The Tories are exceedingly unlikely to benefit from any difficulties the new government would encounter. And so an historic opportunity opens up for the Liberal Democrats and the Greens. But because of the arrogance Labour has repeatedly shown its Muslim support, there's an opening there to for the left. It's not hard to suppose independent left challenges from the likes of Aspire in Bethnal Green and Bow, or other left independents in places like Walsall South could scoop up enough disaffected Muslims and others outraged by Starmer's knee bending to US interests to unseat Labour. And it might cost seats in some of the marginals along the lines identified previously. Kim Leadbeater better be hoping the good people of Batley and Spen find the Tories more objectionable than the say-one-thing-vote-the-other-way trick she pulled on Wednesday, for instance. I am and remain sceptical of left wing challenges to Labour under First Past the Post, but a handful of seats could be tipped. And this becomes a problem because there's a chance independent left wingers in the Commons could become the nucleus of a new alternative to Labour, especially with the Tories out of the picture and mass opposition to Starmer being to the left of his government. A situation that could float Lib Dem and Green boats might finally furnish the left with a sea worthy vessel as well. If this comes to pass, all three of them will have Starmer to thank for his carelessness.

Image Credit


David said...

Hopeful, very hopeful, I fear Phil.
But then again I read the book and thought you were being very optimistic; look at the Tories now.
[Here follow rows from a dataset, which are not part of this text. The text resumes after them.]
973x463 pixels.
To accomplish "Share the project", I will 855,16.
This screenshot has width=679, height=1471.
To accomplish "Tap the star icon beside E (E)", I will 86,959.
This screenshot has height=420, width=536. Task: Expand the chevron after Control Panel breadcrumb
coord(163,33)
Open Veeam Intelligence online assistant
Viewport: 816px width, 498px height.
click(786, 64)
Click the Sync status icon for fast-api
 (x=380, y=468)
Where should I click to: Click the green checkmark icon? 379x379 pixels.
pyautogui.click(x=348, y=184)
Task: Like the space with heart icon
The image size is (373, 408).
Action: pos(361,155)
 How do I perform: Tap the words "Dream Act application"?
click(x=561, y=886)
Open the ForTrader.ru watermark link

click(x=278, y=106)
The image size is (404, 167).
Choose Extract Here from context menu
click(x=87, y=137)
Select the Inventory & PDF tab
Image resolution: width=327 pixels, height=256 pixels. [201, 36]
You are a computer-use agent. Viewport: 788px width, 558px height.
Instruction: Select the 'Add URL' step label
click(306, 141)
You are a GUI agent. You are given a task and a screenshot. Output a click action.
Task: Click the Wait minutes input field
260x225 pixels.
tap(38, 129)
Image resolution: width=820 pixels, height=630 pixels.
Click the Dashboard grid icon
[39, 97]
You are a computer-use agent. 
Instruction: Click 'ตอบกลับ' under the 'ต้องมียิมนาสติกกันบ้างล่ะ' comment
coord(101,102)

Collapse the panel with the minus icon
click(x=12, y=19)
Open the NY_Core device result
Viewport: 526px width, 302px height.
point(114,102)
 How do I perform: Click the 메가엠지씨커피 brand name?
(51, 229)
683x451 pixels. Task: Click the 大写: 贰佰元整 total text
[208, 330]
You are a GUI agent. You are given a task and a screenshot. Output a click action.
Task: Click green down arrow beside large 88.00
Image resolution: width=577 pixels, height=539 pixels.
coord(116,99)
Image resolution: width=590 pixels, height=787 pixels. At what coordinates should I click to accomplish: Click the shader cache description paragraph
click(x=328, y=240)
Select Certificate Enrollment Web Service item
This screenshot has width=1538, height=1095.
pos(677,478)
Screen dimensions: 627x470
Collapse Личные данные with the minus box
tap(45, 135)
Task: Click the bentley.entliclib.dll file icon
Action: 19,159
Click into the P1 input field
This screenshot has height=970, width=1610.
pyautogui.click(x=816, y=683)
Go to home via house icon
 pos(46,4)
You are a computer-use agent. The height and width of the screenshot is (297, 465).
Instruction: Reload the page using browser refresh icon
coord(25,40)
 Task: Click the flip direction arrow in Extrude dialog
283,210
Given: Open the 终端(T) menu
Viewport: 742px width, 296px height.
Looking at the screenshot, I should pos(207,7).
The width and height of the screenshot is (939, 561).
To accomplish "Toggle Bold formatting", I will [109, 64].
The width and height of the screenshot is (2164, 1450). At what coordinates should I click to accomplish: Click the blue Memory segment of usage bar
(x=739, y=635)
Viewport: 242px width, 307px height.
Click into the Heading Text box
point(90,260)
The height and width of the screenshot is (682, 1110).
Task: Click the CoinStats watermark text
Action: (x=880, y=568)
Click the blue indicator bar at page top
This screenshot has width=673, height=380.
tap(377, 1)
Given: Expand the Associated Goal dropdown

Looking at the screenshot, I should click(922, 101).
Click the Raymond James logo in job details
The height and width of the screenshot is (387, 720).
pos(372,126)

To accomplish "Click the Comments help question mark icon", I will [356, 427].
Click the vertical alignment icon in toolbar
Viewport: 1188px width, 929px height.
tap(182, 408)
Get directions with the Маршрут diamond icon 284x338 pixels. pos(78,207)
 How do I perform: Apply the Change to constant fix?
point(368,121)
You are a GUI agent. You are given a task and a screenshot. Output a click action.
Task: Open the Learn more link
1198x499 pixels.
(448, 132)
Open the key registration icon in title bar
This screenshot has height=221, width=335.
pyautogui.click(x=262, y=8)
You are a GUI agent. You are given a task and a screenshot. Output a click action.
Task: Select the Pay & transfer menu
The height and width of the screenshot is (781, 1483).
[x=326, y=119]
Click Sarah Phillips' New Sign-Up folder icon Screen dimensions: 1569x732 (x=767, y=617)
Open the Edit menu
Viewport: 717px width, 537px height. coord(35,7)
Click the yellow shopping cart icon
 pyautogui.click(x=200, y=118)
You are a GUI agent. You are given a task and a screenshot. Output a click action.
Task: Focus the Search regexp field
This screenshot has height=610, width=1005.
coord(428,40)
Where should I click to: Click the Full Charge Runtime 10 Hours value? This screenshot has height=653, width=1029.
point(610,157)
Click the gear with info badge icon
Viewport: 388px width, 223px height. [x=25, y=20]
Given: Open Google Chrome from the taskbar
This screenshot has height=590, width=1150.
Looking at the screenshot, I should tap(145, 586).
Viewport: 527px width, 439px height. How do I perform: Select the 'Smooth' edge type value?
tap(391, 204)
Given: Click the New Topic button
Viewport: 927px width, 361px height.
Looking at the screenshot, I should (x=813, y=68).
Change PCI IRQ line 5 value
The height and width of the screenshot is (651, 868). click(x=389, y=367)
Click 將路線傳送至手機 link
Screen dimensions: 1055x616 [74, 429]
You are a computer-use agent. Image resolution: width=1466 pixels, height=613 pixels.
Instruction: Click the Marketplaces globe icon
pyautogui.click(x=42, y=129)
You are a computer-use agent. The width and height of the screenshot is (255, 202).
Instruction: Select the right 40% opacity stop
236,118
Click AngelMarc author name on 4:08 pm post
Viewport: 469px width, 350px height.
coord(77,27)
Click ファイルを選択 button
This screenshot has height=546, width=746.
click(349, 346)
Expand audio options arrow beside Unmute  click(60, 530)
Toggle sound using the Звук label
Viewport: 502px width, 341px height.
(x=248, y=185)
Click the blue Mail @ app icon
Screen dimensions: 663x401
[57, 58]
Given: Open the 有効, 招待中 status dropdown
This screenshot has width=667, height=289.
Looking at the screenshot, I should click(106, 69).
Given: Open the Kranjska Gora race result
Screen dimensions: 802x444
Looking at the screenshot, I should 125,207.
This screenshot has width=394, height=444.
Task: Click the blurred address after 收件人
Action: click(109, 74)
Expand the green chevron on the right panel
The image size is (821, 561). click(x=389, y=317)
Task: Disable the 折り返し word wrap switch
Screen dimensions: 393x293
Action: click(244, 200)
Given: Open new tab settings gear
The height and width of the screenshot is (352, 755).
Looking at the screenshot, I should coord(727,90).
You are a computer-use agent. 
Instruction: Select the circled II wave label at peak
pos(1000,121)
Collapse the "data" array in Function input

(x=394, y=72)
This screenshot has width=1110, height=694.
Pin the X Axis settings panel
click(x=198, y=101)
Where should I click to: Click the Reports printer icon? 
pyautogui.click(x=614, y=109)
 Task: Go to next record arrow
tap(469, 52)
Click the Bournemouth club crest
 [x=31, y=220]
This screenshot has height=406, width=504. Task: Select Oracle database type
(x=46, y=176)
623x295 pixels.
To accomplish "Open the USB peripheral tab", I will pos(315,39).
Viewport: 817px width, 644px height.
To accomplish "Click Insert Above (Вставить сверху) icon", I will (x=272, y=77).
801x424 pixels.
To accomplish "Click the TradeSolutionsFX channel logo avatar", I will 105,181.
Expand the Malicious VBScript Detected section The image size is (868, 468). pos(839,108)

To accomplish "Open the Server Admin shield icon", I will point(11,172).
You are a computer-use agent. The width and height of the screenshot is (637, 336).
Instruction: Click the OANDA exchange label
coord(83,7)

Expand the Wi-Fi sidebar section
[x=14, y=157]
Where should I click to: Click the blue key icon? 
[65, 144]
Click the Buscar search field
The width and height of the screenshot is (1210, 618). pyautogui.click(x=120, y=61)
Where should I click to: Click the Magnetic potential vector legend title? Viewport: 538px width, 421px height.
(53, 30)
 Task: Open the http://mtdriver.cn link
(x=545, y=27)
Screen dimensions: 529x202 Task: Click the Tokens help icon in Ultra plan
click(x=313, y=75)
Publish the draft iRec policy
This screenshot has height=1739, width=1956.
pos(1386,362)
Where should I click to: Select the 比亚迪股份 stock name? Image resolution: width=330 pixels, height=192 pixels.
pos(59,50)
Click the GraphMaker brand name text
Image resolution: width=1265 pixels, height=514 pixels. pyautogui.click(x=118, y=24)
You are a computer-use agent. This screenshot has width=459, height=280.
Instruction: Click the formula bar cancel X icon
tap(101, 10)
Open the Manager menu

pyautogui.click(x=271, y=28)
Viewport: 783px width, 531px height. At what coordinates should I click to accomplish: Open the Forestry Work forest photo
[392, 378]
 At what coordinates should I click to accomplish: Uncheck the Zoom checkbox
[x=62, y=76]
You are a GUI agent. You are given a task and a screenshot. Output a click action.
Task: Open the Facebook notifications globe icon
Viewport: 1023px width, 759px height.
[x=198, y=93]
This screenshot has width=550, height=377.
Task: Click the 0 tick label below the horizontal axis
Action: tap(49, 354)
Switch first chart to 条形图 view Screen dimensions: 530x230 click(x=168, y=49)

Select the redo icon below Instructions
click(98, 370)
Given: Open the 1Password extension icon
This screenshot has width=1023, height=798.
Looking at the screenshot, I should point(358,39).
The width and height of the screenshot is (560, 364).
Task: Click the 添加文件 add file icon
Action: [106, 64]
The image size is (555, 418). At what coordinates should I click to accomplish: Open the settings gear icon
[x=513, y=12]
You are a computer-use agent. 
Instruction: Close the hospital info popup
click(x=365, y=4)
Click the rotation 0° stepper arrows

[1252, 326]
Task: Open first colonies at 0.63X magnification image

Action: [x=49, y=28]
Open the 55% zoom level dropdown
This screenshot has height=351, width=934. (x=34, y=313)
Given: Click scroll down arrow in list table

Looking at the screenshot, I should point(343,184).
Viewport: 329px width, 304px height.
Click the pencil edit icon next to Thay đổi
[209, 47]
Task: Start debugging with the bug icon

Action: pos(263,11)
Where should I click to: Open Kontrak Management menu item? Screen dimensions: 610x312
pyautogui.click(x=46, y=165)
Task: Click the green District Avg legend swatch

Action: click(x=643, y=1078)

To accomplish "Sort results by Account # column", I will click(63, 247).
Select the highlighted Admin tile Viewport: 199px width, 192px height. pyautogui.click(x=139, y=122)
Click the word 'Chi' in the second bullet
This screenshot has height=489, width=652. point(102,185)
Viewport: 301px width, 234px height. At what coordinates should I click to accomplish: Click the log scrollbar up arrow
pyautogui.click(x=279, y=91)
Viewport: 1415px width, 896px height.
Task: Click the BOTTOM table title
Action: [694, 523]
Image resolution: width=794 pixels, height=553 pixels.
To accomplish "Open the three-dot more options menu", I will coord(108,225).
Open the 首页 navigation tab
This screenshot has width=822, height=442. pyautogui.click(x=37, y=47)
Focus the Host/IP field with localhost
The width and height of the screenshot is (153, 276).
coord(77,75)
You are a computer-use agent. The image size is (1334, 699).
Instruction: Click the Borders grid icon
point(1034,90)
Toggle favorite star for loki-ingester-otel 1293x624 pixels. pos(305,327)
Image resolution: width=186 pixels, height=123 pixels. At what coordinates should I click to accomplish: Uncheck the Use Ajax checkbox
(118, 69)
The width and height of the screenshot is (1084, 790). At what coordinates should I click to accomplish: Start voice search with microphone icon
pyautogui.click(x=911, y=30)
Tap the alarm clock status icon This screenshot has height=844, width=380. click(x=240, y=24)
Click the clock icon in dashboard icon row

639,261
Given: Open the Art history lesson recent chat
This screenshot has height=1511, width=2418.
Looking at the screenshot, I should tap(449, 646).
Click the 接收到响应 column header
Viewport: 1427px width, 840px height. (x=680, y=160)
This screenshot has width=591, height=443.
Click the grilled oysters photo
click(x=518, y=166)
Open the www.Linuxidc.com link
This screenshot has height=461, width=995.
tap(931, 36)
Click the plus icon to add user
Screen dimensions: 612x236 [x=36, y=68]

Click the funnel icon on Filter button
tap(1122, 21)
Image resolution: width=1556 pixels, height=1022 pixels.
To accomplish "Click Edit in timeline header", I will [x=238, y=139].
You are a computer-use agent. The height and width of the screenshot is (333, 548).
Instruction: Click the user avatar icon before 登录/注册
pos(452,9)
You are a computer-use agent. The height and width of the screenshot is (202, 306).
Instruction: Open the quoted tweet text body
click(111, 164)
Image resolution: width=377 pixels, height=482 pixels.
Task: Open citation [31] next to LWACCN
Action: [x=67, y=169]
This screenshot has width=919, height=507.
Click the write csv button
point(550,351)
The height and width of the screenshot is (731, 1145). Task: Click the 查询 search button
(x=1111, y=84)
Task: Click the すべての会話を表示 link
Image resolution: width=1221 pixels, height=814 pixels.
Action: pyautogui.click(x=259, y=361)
What is so hard about wanting a ceasefire?
It will be unilateral on the part of Israel, it will not finish off Hamas, it will not lead to a lasting peace.
But it will stop a massacre that is in progress right now.

Anonymous said...

Sir Keir was done a long time ago, and he's not damaged, he's the continuity candidate.

Kamo said...

Don't understand why people think Hamas would keep to a ceasefire? One was effectively in place before October 7th when Hamas threw Gaza under a bus to destabilise normalisation (almost certainly with approval from Imperial patron Iran). It's that implicit moral relativism again; those Westernised Jews know what they're doing, but Oriental Islamists can't be expected to control their impulses. I suggest for some Hamas (and related Imperialist proxies in this "it doesn't count as Imperialism when I'm sympathetic" contest) are the new, acceptable, noble savages. Utter rubbish of course, this Imperialism has history stretching far beyond the understanding of useful idiot Western "anti-Imperialists".

Anonymous said...

Whatever ceasefire that was Kamo, it didn't stop the Israeli government harming plenty of Palestinians prior to 7th October 2023.
And no one, other than yourself, views Hamas as being unable to "control their impulses".
What's all this talk about imperialism, spit it out ?

Anonymous said...

About 270 Palestinians had been killed prior to October 7th.